OK, so here's my another take at it. Instead of providing specific sentences, I'd suggest a way of discovering what the most common grammatical distinctions there are.

Since you seem to be equally interested in all languages, I would look at the language feature list on WALS, sort them by number of languages, and make sure that the sentences cover the features from the top of the list.

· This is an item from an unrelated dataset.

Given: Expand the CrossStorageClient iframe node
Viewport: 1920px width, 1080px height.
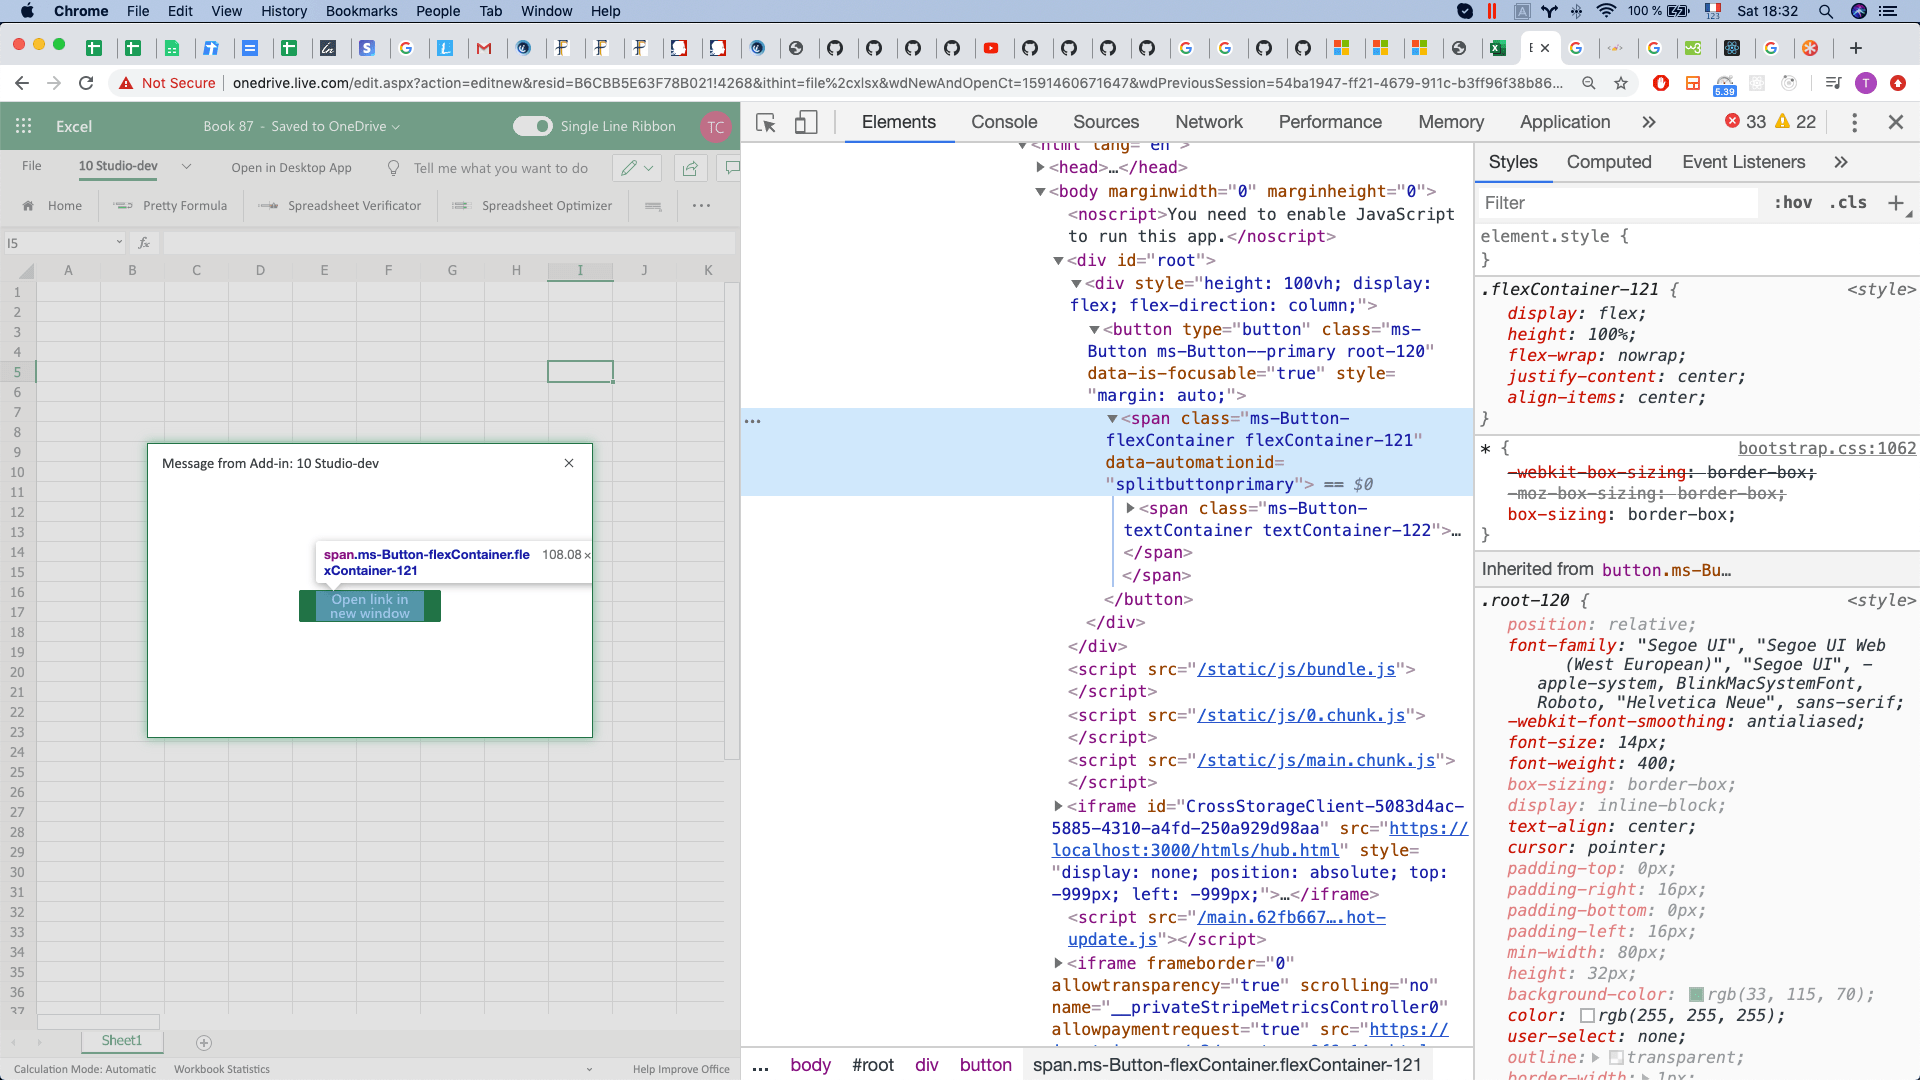Looking at the screenshot, I should click(x=1058, y=806).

Let's take a look at it:

  1. Order of Object and Verb
  2. Order of Subject and Verb
  3. Order of Subject, Object and Verb
  4. Order of Adjective and Noun
  5. Postverbal Negative Morphemes
  6. Preverbal Negative Morphemes
  7. Order of Negative Morpheme and Verb
  8. Minor morphological means of signaling negation
  9. Relationship between the Order of Object and Verb and the Order of Adjective and Noun
  10. Order of Genitive and Noun
  11. Order of Demonstrative and Noun
  12. ...

1-3 is already covered by your sentences with the indirect and direct object. For 4. we need a phrase such as "the red apple". For 5-8 we need negation, so we can say e.g. "I don't have the red apple", which also covers 9.

Now for 10 we need a genitive and noun, e.g. "John's apple". For 11: a demonstrative and a noun, e.g. "this apple". And so on...

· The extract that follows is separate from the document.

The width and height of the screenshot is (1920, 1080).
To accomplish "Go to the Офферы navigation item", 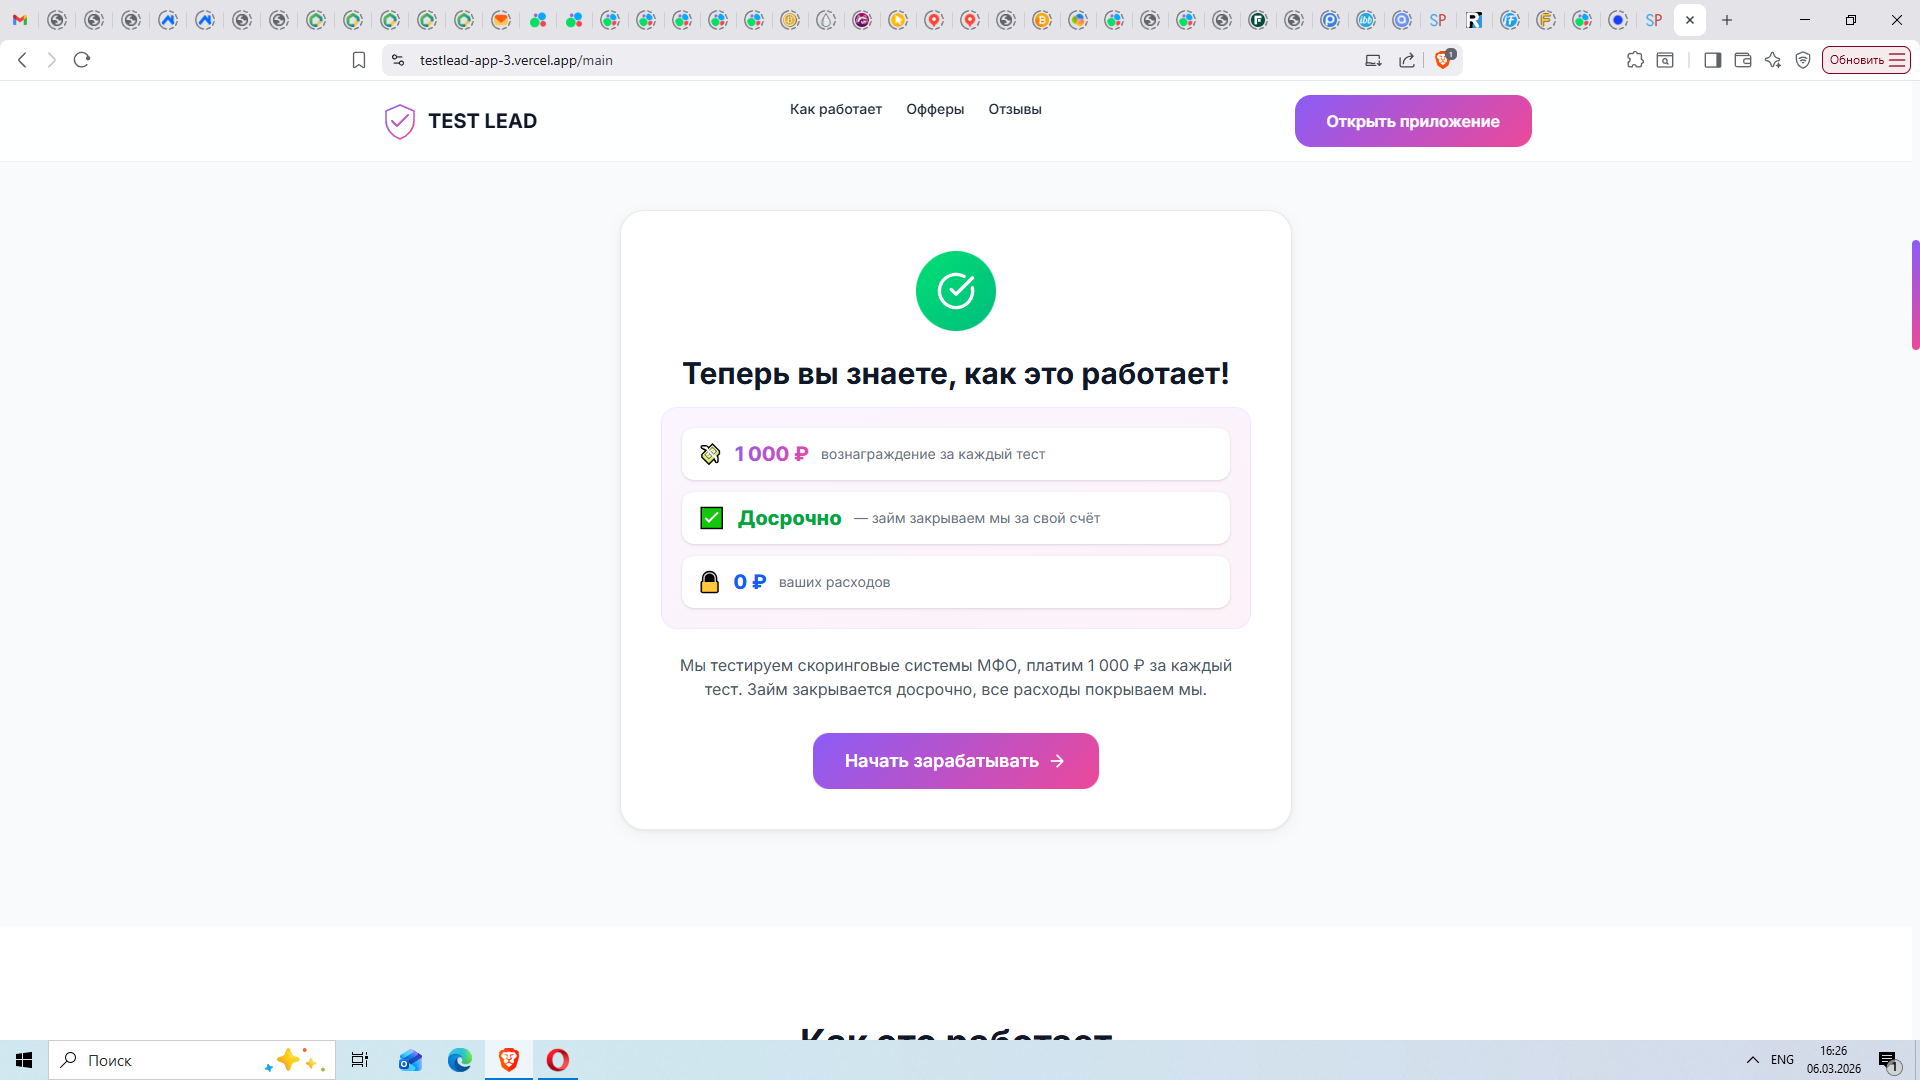I will [935, 109].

As I look through this list, it seems to me that all the most common features are within A1/A2 level that you are interested in.

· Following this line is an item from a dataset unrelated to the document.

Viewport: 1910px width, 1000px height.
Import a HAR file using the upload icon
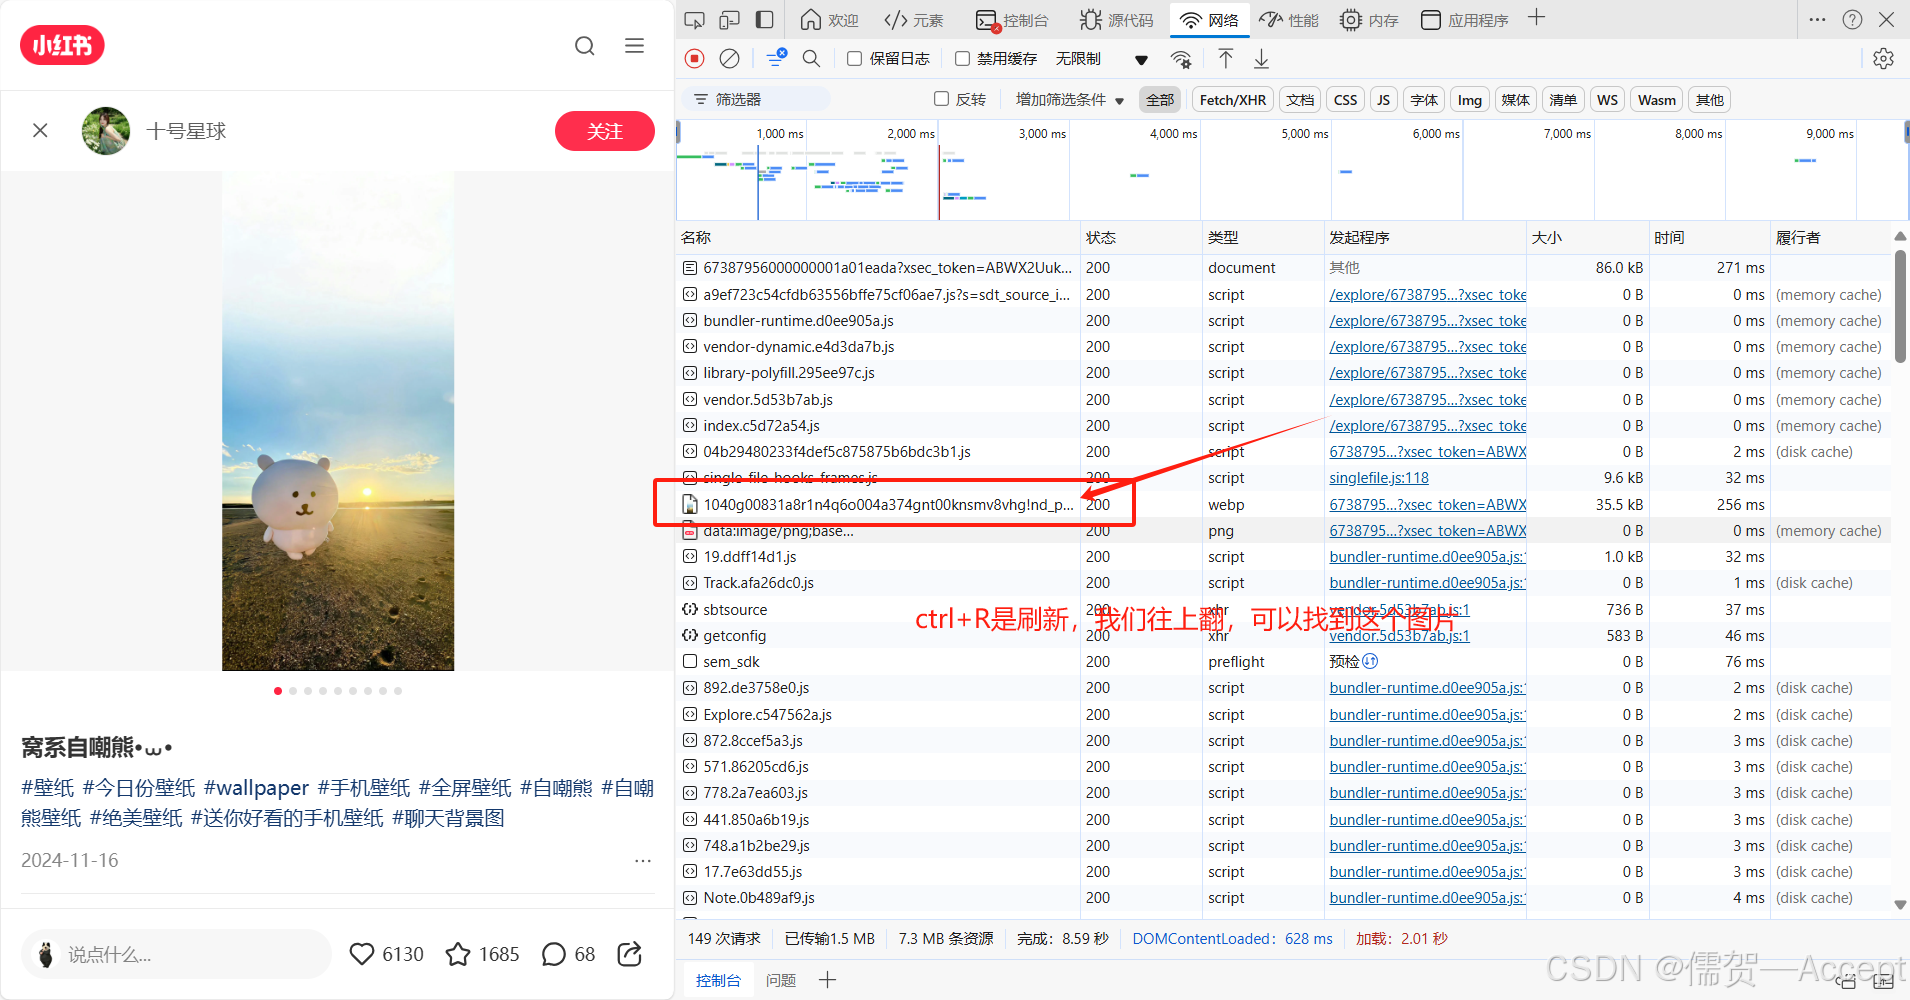click(x=1225, y=58)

  • Thanks, but that is not the intent of my question. What you are suggesting would be more appropriate for Linguistics Stack Exchange.
    – Tsundoku
    Oct 14, 2016 at 16:24
  • @ChristopheStrobbe What's wrong with this approach?
    – michau
    Oct 14, 2016 at 16:29
  • I'm only asking for example sentences (plus why they should be added), not for a list of language features. Finding common language features is one of the approaches that can be used to find suitable sentences, but that list should only be a means to an end, not the end itself.
    – Tsundoku
    Oct 14, 2016 at 16:35
  • 1
    @ChristopheStrobbe I did provide a sentence: "I don't have the red apple". Is it a problem that I also provided reasoning behind it and a way to build more such sentences? I don't get it.
    – michau
    Oct 14, 2016 at 16:40
  • Sorry, you are right. I had apparently overlooked the example.
    – Tsundoku
    Oct 14, 2016 at 16:50

Well, for one adverbs. Adverbs are basically adjectives for verbs or other adjectives. An example sentence could be:

The apple is very shiny.
The man walks very fast.

"very" is used to help the reader know how shiny or in the second case, how fast. Yes, "very" is subject to opinion but there should be some similarity in the mental image provided by the sentence.

Past, Present, Future. All speakers should know these three tenses regardless of skill:

Past: I finished the dish.
Present: I am finishing the dish.
Future: I will finish the dish.

The usage of suffixes or extra verbs are also present (-ing for an action that is continuing i.e. progressive, -ed for past, etc.)

And clearly, all of the above are used in English.

  • Thanks for the answer. In your first example, only "very" is an adverb; it modifies "shiny", not the verb. "Shiny" (here) is an predicative adjective. In "He walks very fast", "fast" would be an adverb.